**Provided records:**
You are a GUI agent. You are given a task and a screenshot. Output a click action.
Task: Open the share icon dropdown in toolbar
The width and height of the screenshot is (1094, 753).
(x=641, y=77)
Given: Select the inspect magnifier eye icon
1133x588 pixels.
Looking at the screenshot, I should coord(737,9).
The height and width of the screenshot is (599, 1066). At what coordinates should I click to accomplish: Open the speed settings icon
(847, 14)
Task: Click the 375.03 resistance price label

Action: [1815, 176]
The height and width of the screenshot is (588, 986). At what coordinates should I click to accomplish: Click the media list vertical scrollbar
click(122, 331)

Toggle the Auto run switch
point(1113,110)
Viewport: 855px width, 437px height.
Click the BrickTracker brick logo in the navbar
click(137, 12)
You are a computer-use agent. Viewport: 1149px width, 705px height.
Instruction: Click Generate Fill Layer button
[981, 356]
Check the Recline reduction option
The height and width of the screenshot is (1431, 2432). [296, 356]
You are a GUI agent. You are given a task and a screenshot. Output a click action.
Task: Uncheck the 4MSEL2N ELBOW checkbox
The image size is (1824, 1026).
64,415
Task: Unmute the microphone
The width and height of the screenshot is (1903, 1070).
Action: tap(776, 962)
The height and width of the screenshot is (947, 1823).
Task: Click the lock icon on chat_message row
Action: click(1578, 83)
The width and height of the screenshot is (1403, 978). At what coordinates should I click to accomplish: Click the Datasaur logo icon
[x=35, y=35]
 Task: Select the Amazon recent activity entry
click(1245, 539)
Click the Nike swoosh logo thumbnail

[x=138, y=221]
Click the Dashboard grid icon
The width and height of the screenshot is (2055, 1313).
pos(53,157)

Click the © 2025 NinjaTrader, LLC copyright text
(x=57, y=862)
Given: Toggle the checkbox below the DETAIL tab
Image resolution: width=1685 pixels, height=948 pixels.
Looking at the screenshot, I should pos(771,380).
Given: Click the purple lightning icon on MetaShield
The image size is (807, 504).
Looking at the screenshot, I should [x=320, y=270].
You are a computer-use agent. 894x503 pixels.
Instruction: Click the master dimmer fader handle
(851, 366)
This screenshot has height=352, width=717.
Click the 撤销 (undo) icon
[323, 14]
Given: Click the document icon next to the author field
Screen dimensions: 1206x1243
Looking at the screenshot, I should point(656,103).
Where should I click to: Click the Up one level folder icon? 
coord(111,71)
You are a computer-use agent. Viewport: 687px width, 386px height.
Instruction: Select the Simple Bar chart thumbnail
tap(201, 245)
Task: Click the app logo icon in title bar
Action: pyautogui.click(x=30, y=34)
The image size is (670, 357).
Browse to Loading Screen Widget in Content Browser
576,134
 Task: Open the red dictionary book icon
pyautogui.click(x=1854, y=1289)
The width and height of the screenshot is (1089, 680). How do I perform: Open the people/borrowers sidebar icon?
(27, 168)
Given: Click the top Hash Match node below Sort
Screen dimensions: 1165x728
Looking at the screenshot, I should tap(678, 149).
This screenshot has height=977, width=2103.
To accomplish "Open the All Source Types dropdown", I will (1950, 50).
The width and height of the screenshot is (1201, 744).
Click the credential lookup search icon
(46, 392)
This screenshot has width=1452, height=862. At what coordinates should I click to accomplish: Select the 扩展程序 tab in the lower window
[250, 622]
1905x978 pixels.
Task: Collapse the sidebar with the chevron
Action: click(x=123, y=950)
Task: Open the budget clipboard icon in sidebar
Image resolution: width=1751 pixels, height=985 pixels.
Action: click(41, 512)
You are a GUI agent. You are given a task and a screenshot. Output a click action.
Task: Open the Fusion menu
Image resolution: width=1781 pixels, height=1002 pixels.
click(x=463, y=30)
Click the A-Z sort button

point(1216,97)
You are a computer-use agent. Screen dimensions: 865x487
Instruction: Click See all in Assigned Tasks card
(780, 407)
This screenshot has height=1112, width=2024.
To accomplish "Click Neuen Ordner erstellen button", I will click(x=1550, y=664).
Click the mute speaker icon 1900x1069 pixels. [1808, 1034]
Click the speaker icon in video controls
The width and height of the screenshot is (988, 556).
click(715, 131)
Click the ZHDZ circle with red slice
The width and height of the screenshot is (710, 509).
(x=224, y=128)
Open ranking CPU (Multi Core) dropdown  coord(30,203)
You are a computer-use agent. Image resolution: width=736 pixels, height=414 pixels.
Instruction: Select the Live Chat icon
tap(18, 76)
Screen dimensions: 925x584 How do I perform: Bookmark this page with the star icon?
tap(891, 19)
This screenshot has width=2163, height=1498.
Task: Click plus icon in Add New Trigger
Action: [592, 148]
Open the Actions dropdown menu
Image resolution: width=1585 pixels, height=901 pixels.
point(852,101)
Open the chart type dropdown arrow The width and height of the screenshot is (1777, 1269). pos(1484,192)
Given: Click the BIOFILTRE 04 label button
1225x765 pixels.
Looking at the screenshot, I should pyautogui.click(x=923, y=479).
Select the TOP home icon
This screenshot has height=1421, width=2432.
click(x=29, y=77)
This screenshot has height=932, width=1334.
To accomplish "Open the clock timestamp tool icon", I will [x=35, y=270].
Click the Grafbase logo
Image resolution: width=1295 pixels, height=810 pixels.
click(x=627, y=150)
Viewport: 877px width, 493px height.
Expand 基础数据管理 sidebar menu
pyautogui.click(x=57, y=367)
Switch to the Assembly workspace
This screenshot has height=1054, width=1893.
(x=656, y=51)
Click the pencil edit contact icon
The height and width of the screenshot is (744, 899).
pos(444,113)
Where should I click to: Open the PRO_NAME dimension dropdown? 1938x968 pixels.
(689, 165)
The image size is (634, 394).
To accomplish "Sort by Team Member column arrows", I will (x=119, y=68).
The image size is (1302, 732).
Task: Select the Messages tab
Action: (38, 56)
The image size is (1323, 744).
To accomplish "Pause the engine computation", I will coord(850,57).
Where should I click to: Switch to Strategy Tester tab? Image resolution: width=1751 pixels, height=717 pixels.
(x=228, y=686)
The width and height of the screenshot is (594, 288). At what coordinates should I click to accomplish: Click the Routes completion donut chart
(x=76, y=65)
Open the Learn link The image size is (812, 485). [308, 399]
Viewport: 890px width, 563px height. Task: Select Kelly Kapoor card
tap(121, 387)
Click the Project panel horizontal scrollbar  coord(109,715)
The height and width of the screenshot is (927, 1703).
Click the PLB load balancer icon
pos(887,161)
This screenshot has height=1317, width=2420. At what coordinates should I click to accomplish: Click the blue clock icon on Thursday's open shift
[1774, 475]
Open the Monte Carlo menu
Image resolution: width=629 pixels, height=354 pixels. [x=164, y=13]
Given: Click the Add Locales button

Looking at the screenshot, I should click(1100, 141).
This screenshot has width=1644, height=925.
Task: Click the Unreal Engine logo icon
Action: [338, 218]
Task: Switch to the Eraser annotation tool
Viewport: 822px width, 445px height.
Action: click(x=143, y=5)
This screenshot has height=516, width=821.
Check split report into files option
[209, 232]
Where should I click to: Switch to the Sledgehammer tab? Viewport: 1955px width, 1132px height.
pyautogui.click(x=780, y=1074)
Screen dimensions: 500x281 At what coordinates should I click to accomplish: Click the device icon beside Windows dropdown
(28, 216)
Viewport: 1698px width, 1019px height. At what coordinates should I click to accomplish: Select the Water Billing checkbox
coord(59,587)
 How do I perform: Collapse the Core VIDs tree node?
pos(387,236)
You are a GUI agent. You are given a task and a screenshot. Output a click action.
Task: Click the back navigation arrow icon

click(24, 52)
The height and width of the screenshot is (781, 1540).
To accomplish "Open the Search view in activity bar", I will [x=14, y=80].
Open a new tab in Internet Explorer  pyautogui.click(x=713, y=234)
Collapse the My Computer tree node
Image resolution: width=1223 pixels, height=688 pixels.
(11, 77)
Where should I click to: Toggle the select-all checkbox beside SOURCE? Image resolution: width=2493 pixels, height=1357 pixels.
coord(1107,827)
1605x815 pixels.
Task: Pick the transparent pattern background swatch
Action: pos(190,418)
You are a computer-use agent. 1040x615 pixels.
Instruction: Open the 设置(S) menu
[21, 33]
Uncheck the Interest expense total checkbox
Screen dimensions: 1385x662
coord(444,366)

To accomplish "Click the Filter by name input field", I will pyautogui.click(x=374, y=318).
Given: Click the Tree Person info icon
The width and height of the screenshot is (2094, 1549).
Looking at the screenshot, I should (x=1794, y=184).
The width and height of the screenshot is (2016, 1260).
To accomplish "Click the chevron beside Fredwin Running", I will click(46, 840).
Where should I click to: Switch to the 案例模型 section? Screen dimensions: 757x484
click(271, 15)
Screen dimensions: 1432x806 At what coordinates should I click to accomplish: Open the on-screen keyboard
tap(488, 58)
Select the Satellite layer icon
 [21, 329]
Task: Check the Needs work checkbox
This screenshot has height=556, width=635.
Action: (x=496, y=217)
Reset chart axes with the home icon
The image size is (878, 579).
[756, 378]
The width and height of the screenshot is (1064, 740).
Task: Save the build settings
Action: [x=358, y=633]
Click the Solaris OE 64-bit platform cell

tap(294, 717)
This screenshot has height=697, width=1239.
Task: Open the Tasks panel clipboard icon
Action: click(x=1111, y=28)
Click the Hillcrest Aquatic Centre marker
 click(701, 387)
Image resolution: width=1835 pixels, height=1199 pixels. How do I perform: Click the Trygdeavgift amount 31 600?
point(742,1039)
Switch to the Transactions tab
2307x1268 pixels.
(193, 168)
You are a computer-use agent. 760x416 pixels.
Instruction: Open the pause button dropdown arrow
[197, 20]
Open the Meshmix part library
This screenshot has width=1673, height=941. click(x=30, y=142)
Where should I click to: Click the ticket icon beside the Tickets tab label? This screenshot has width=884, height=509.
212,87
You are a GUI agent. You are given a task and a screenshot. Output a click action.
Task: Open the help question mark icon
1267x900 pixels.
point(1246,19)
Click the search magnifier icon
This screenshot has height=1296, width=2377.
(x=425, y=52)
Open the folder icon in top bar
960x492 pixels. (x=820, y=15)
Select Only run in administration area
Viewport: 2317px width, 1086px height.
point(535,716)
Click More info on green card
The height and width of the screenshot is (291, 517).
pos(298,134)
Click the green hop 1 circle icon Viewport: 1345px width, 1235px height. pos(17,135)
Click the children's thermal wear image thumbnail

**Exercise:** Reproduce only the lines above spanning from the line containing "Viewport: 855px width, 437px height." through the line containing "Task: Unmute the microphone", word for word.

**Result:**
Viewport: 855px width, 437px height.
Click the BrickTracker brick logo in the navbar
click(137, 12)
You are a computer-use agent. Viewport: 1149px width, 705px height.
Instruction: Click Generate Fill Layer button
[981, 356]
Check the Recline reduction option
The height and width of the screenshot is (1431, 2432). [296, 356]
You are a GUI agent. You are given a task and a screenshot. Output a click action.
Task: Uncheck the 4MSEL2N ELBOW checkbox
The image size is (1824, 1026).
64,415
Task: Unmute the microphone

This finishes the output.